Es un error, además, el hecho de afirmar que las poblaciones jóvenes no se encuentran interesadas en las problemáticas que azotan al país. Todo lo contrario: las movilizaciones civiles convocadas recientemente, por una u otra razón, se originaron, precisamente, gracias a esa multitud comprometida

 

jhonattan-arredondo-fotografia-andres-mosqueraPor: Jhonattan Arredondo Grisales

No es una invención. Ni, mucho menos, un fenómeno social que deba su origen a la tergiversación de los mensajes que actualmente se transmiten —con tanto éxito— en los medios de comunicación masivos.

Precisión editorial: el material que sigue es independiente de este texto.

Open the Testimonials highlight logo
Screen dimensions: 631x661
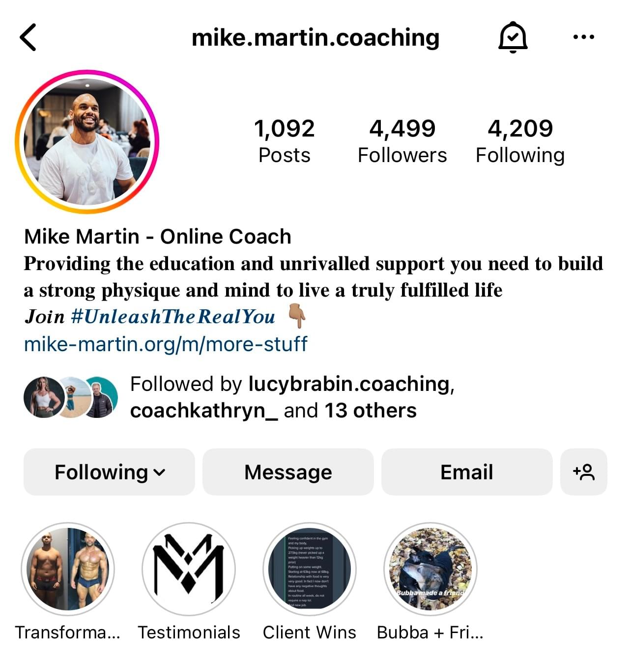point(189,569)
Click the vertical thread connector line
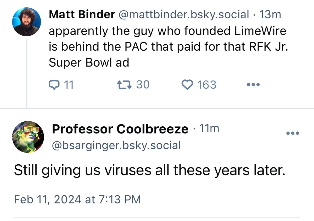Viewport: 314px width, 221px height. click(x=26, y=73)
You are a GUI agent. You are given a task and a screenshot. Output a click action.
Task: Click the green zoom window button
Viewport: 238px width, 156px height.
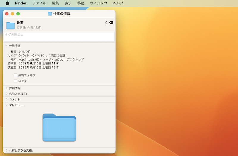pyautogui.click(x=18, y=14)
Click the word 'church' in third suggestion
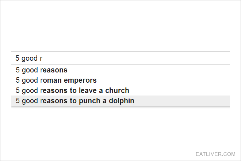 pos(117,90)
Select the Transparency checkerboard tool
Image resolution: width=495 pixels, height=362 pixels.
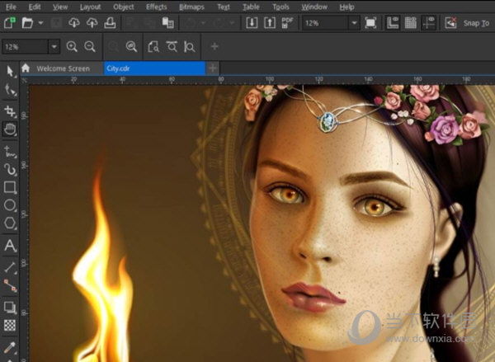click(10, 326)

Si acudimos a las modestas revelaciones que nos brinda la historia, el uso excesivo de la mentira ha sido uno de los principales artificios que bien han sabido utilizar nuestros mandatarios. Los casos más recientes, infortunadamente, así nos lo confirman: la confusión, las promesas paradisiacas o el odio disfrazado son el mejor paso hacia el poder.

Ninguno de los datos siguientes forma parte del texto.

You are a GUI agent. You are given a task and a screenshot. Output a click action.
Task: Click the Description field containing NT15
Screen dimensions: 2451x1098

Es un error, además, el hecho de afirmar que las poblaciones jóvenes no se encuentran interesadas en las problemáticas que azotan al país. Todo lo contrario: las movilizaciones civiles convocadas recientemente, por una u otra razón, se originaron, precisamente, gracias a esa multitud comprometida e insatisfecha que muchos “intelectuales” califican como irresponsables. Las teorías sobre la sociedad líquida, al parecer, cerraron sus párpados hasta el escepticismo.

En todo caso, las vías para combatir la ignominia que llevamos a cuestas, lejos se encuentran de las lamentaciones o de los señalamientos que caracterizan la forma como afrontamos nuestras desgracias.

Lejos, también, de los supuestos que algunos comunicadores sociales —por órdenes de los medios en que trabajan o, aún peor, por física pereza— comparten en todo el territorio colombiano. Hace falta llegar al hueso.

De otra manera, las artimañas que utilizan aquellas honorables personas que destinan la vida de los otros a la guerra, por ejemplo, serán algunos de los acontecimientos que se repetirán a lo largo de los años.

Es cierto: tal vez la violencia, ese animal hambriento, se interponga de nuevo en el camino. Pero, por esa misma reiteración, el modo de afrontar el porvenir no puede ser otro que difiera de nuestros intereses. Tal vez, aunados a esta consigna, los sueños al fin empiecen a convertirse en realidades. Tal vez.